**EXERCISE A:** Pull out every line of the records that contains the string "icon".

**SELECTED TEXT:**
[start]

K33/K34 Plot Times ⏲

1tB for t1, 500GB t2 will do it … but looks like a 1tb or bigger t2 is faster, generally.

Thanks, I’ll need more ram/storage before I can do K34’s then.

I would have expected more than 80/day. I can get 75/day with 2x 2680v3 and 128gb ram single plotting. Some rough math of a test I did shows that if I had 256gb ram, it would be capable of about 84/day.

I also get around 70 minutes for k33 using my 2x 1tb NVMe drives, and 160 minutes for k34.

On a single CPU I was doing a K32 in 22 minutes (65 a day), but sometimes it would take longer. When I do a single K32 on the dual CPU setup it takes longer but I haven’t noted the time, think it was 26 minutes.

[end]

**RAW RECORDS:**
[start]

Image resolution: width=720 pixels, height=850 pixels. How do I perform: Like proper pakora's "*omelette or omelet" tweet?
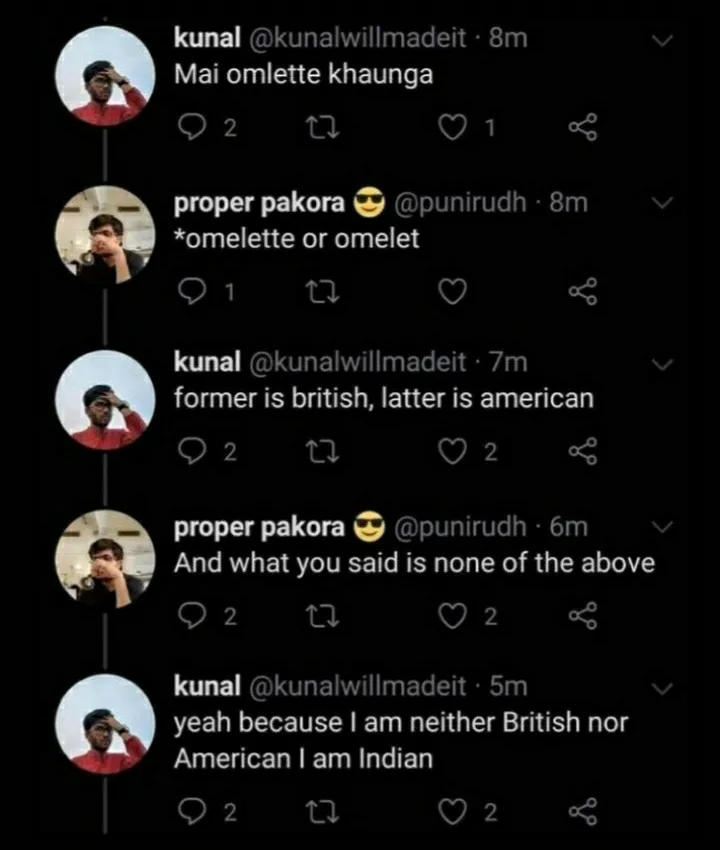pos(452,292)
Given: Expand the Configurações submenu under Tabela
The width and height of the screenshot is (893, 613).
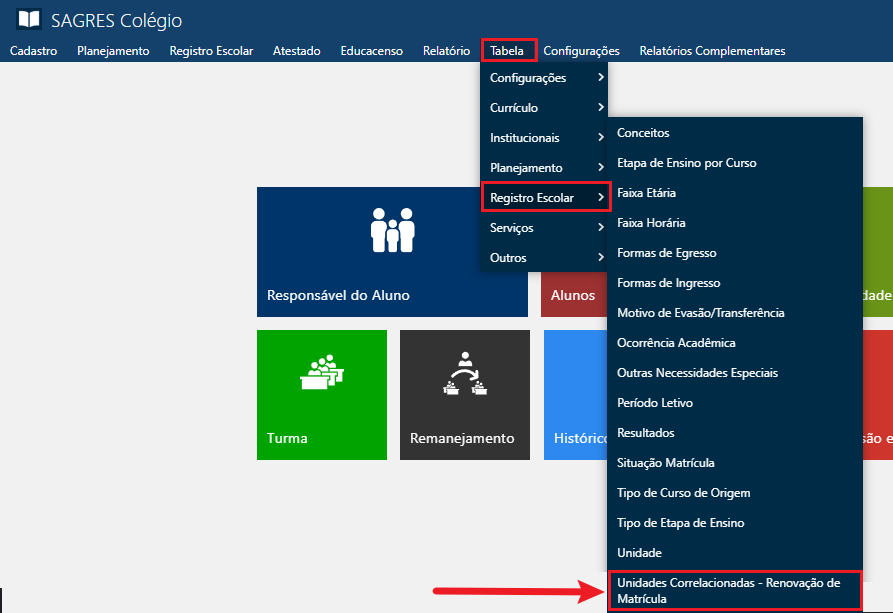Looking at the screenshot, I should [543, 78].
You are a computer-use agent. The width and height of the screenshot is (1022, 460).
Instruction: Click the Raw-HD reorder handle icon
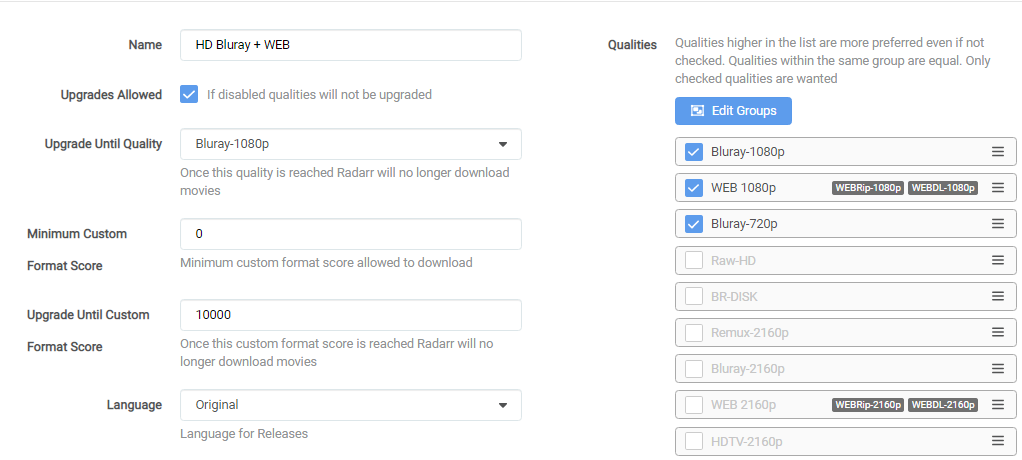pyautogui.click(x=997, y=260)

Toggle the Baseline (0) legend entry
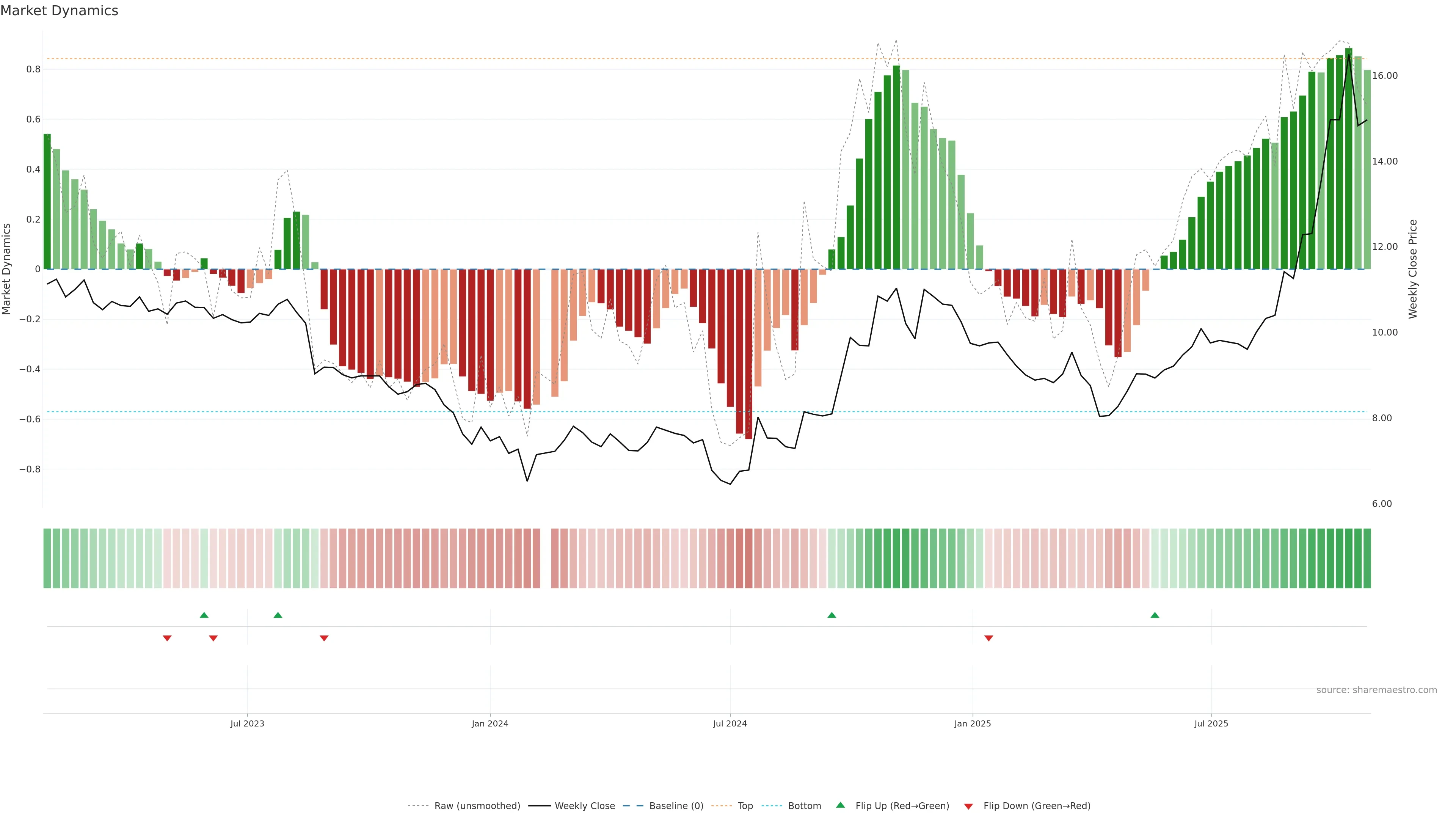click(x=676, y=806)
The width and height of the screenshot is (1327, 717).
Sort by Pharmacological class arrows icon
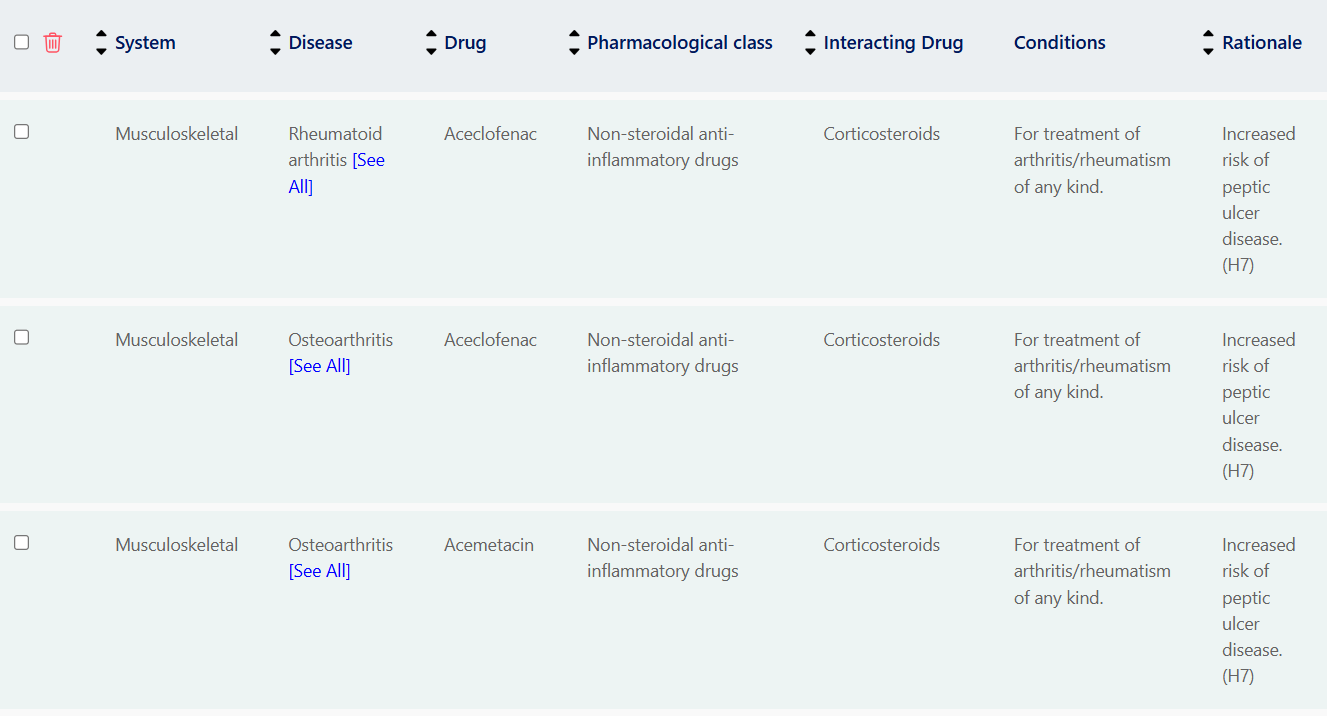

[end]

**EXERCISE B:** In the thread on K33/K34 plot times, how long does a K34 take with the two 1 TB NVMe drives?

**TASK SOLUTION A:**
Instruction: Click the Raw-HD reorder handle icon
Sort by Pharmacological class arrows icon

**TASK SOLUTION B:** About 160 minutes.